## Start RECORDS PROVIDED
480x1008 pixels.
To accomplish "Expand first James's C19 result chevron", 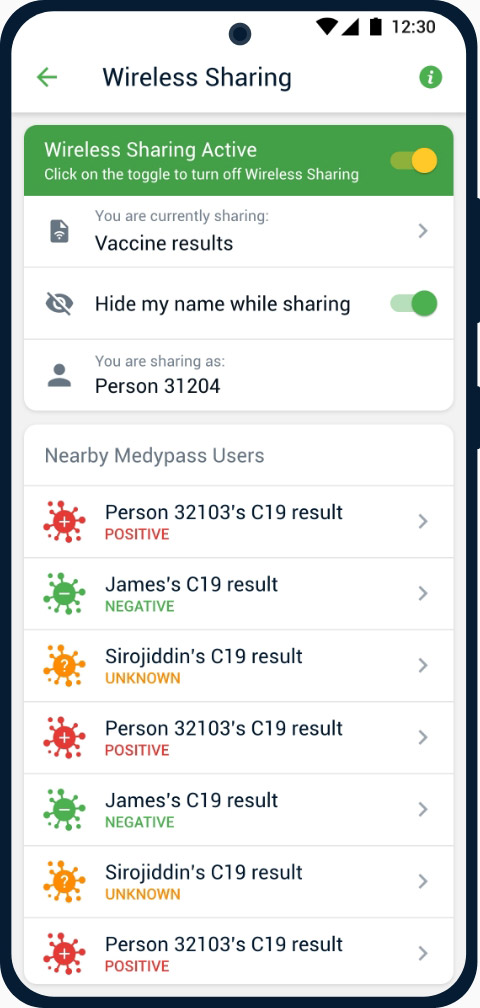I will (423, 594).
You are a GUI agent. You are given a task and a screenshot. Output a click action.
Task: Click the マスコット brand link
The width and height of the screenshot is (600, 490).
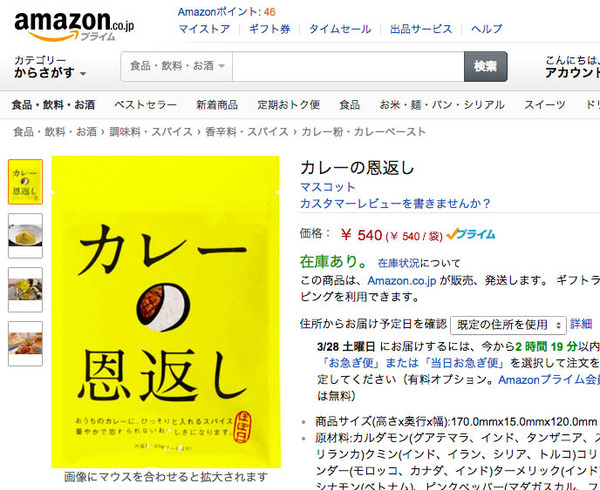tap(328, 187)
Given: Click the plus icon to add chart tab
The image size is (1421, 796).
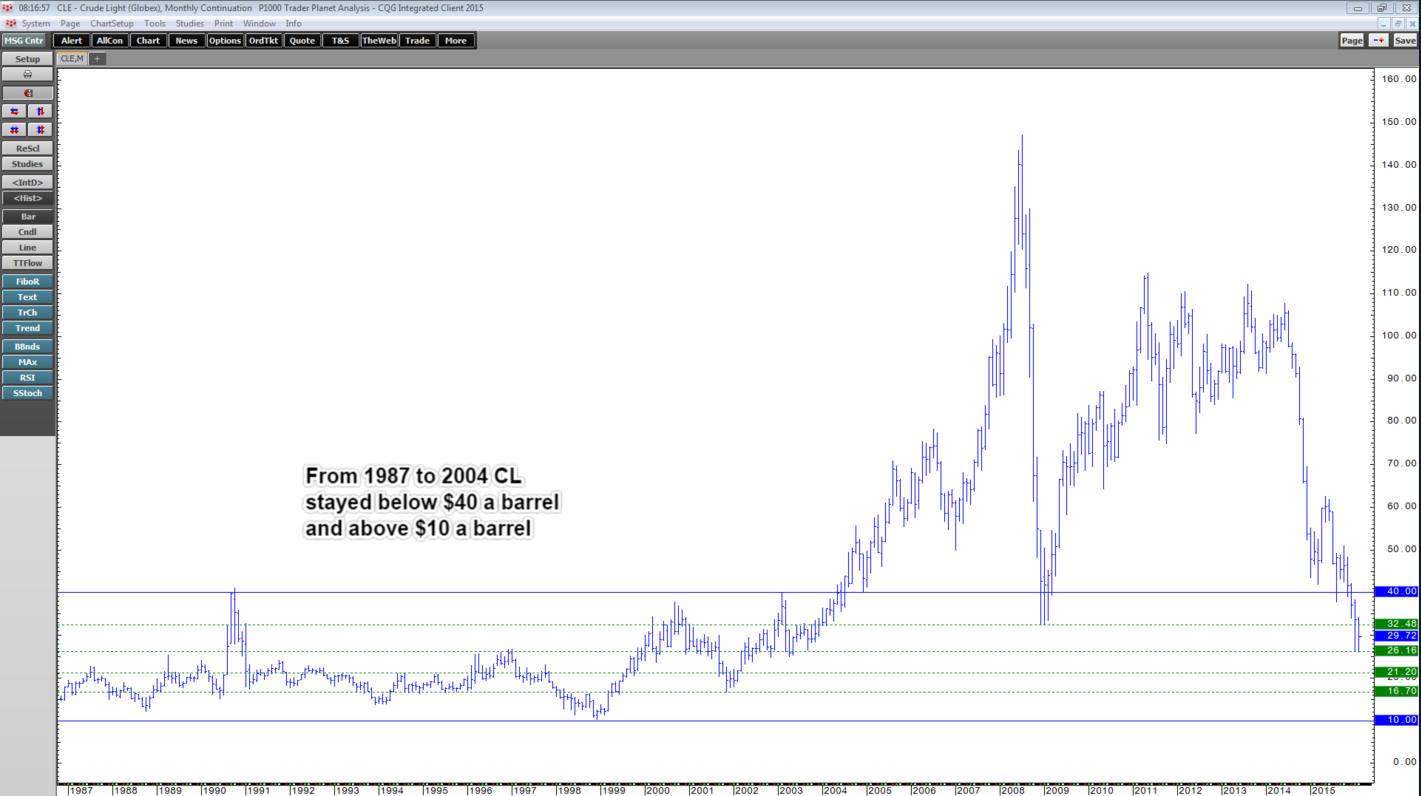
## End RECORDS PROVIDED
## Start RECORDS PROVIDED
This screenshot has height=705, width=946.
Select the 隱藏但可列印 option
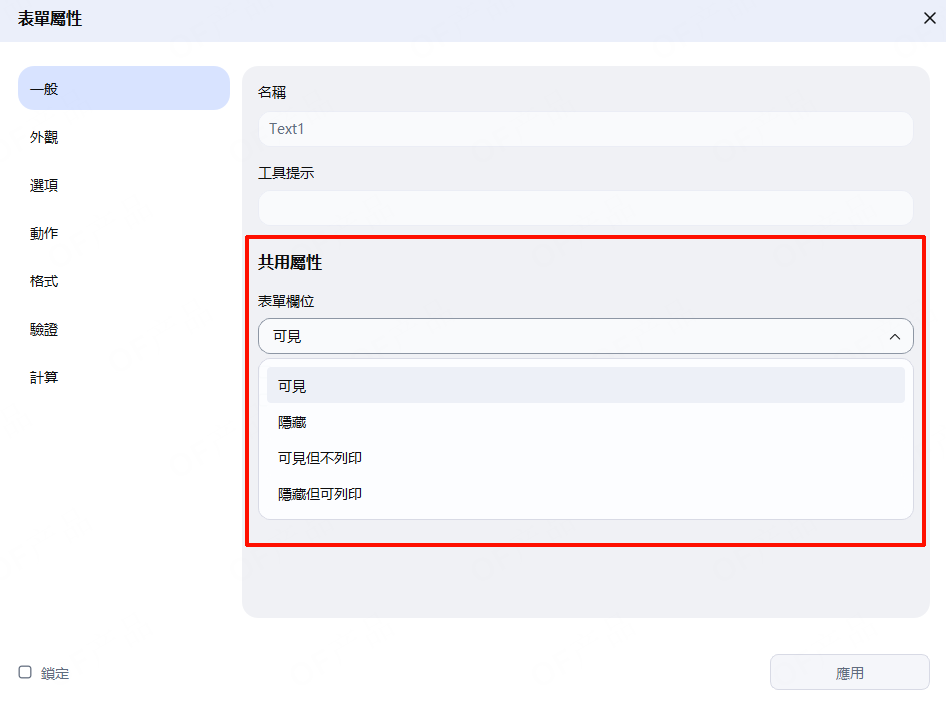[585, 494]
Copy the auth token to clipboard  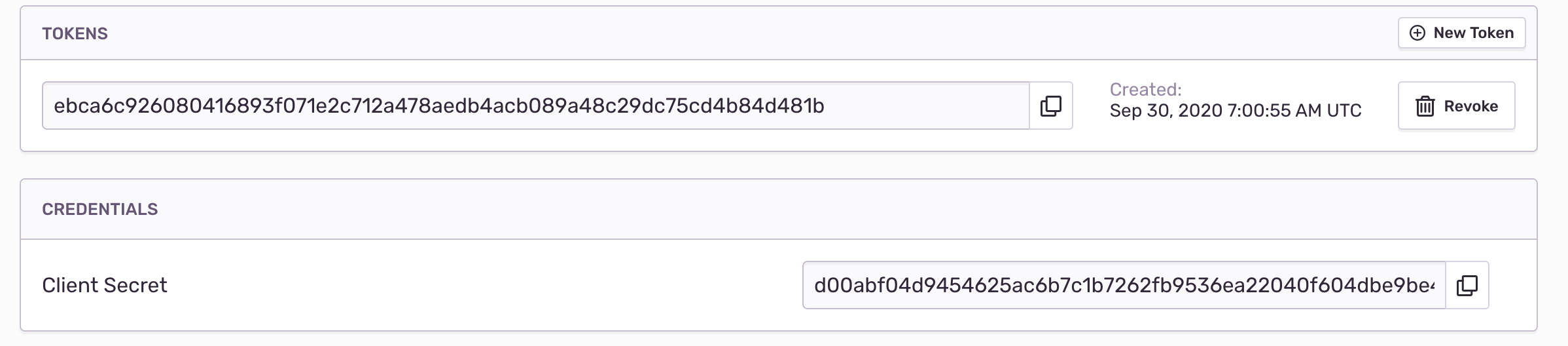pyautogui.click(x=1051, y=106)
## End RECORDS PROVIDED
## Start RECORDS PROVIDED
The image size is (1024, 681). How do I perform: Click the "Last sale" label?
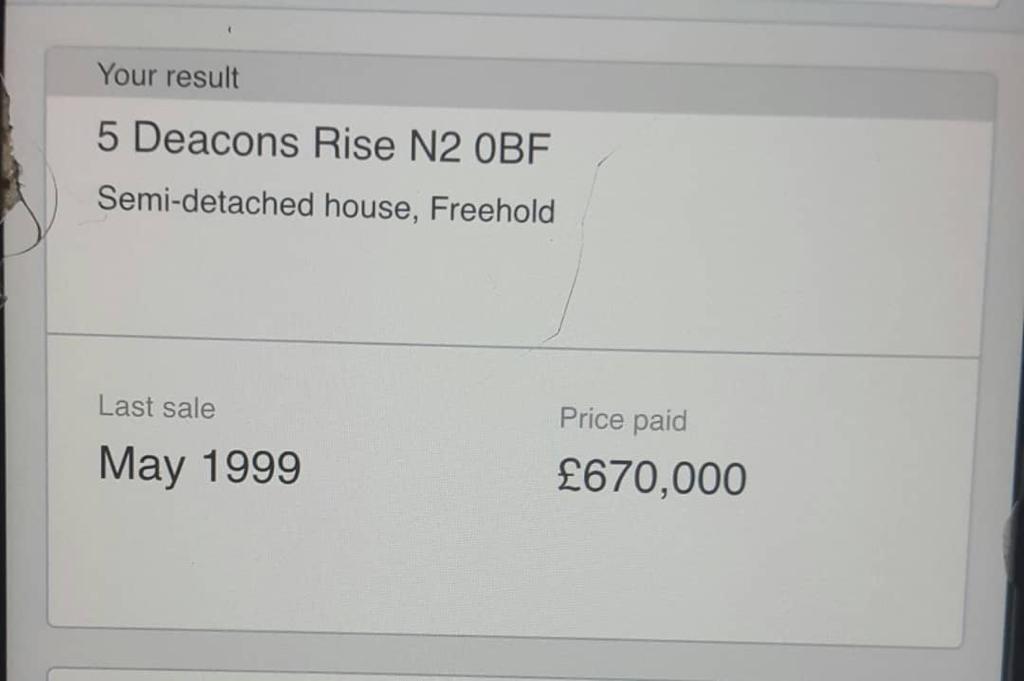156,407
## End RECORDS PROVIDED
WORK INSTRUCTIONS: Change "chart" to "graph" in the lines from the line with "Given: Click the plus icon to add chart tab" through the line with "The image size is (1421, 796).", leaving everything else unchanged. Give only those lines.

EXPECTED ANSWER:
Given: Click the plus icon to add graph tab
The image size is (1421, 796).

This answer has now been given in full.